La Révolution russe : $b sa portée mondiale
II
Depuis les temps immémoriaux et chez tous les peuples de la terre, les rapports entre dirigeants et dirigés ont donc eu la violence pour base. Mais ces rapports, comme tout ici-bas, changent constamment, et cela pour deux raisons : premièrement, parce que les oisifs qui détiennent le pouvoir se pervertissent à mesure que leur pouvoir se prolonge, deviennent insensés et cruels et leurs exigences sont de plus en plus nuisibles à leurs subordonnés ; deuxièmement, parce que la folie de la soumission aux maîtres pervertis apparaît de plus en plus marquée aux opprimés.
Quant aux maîtres, ils se pervertissent toujours : d’abord parce qu’ils sont immoraux, et cela par le fait même qu’ils préfèrent l’oisiveté et la violence au travail ; puis, en mettant leur puissance au service de leurs passions et de leurs vices, ils peuvent s’y adonner de plus en plus ; enfin, tandis que les simples mortels rencontrent des obstacles à leurs penchants vicieux, les maîtres n’en rencontrent aucun, et, loin d’en être blâmés, en sont couverts d’éloges par leurs courtisans. Car le plus souvent ceux-ci tirent profit de la folie de leurs maîtres, et il leur est en même temps agréable de penser que les vertus et la sagesse, commandant le respect aux hommes sensés, sont attribuées à ceux à qui ils se soumettent ; c’est pourquoi les vices des dirigeants, vantés comme des vertus, se développent dans des proportions monstrueuses.
C’est bien là la cause qui a entraîné les chefs couronnés ou non couronnés jusqu’à la limite extrême de la folie et du vice qu’ont atteinte les Néron, les Charles, les Henri, les Louis, les Ivan, les Pierre, les Catherine, les Marat.
Mais il y a autre chose. Si les chefs se contentaient d’être débauchés personnellement, ils ne seraient pas si nuisibles. Mais les débauchés oisifs et blasés, tels que sont généralement les dirigeants, ont besoin d’un but dans la vie qu’ils cherchent à atteindre.

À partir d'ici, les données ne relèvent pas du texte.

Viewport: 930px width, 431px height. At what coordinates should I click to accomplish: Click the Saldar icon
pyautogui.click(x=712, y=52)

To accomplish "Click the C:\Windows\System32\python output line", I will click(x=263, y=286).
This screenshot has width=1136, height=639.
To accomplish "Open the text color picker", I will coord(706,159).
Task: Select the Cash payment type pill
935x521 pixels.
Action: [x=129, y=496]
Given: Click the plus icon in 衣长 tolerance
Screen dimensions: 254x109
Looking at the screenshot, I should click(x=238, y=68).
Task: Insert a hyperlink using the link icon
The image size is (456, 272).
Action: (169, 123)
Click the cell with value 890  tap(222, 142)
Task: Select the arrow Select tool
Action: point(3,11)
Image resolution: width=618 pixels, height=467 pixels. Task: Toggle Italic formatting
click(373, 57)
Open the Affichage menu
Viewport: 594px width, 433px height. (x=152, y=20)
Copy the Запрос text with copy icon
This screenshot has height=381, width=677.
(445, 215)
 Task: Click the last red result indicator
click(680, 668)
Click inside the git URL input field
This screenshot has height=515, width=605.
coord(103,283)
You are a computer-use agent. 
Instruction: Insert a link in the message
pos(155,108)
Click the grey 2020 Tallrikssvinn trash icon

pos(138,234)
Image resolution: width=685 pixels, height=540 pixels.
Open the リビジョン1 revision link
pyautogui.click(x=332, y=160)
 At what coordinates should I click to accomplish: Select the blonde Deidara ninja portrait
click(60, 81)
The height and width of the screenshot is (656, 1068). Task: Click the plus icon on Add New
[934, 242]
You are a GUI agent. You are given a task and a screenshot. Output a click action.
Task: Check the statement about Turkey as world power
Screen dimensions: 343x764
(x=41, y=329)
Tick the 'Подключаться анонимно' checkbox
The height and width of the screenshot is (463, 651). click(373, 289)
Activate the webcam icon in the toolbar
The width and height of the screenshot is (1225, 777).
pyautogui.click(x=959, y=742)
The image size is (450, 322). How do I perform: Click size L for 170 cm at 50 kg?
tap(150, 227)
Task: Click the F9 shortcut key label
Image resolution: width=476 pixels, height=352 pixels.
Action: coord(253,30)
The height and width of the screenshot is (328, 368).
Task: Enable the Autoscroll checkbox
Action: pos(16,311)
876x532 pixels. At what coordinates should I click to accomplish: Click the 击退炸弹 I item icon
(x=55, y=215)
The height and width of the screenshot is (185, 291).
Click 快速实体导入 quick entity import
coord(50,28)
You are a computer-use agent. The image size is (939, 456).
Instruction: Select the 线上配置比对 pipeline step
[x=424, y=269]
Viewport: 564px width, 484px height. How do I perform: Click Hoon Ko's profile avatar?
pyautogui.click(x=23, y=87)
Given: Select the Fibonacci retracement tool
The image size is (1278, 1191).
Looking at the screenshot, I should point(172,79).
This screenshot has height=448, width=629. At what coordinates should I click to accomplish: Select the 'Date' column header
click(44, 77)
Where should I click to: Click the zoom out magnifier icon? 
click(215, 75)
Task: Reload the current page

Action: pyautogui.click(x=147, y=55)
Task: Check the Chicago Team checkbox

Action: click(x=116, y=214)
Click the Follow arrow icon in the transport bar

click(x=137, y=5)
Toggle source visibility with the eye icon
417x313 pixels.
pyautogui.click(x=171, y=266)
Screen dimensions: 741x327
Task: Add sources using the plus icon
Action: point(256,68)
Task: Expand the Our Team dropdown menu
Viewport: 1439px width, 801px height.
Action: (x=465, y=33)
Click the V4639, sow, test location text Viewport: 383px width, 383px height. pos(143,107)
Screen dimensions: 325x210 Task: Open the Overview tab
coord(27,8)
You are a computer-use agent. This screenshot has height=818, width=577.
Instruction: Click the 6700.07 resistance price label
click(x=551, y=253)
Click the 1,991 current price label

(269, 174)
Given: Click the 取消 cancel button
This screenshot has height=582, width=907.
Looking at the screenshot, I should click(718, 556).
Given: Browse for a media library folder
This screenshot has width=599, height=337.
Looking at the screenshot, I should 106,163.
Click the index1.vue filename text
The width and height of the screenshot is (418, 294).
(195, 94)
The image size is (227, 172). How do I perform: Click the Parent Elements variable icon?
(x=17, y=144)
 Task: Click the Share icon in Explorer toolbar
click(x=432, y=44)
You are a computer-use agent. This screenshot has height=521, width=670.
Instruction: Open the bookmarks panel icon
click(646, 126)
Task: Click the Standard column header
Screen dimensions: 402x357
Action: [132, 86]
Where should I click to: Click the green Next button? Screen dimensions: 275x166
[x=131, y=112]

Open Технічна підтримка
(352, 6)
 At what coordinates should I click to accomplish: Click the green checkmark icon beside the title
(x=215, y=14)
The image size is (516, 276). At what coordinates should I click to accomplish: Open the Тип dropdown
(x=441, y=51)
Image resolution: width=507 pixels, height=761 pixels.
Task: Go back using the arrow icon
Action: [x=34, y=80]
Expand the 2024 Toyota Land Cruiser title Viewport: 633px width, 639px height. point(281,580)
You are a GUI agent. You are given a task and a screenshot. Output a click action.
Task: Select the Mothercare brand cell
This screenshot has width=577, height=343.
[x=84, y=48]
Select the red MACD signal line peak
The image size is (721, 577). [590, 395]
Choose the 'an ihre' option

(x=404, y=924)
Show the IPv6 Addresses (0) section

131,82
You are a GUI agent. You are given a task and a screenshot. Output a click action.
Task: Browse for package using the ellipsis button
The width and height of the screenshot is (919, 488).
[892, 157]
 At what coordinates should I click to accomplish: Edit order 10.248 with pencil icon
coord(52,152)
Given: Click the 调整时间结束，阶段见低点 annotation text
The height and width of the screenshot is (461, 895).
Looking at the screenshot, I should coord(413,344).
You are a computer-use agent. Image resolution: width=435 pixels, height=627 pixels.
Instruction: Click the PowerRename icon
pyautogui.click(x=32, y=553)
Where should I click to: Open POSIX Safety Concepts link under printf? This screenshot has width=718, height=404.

Or, ce but ne peut être que l’accroissement de leur gloire.
Dans toutes les autres passions, la limite de la satiété est vite atteinte ; seule, la passion de la gloire est illimitée, et c’est pourquoi tous les dirigeants ont toujours ambitionné la gloire, principalement militaire, comme l’unique passion où les hommes débauchés et blasés peuvent toujours trouver de nouvelles jouissances.
Or, pour entreprendre une guerre, il faut de l’argent, des soldats et surtout une possibilité de carnage. C’est ce qui rend la situation des soumis de plus en plus pénible. Finalement elle arrive à un degré si aigu qu’ils ne peuvent plus supporter le poids du pouvoir et cherchent à modifier leurs rapports envers lui.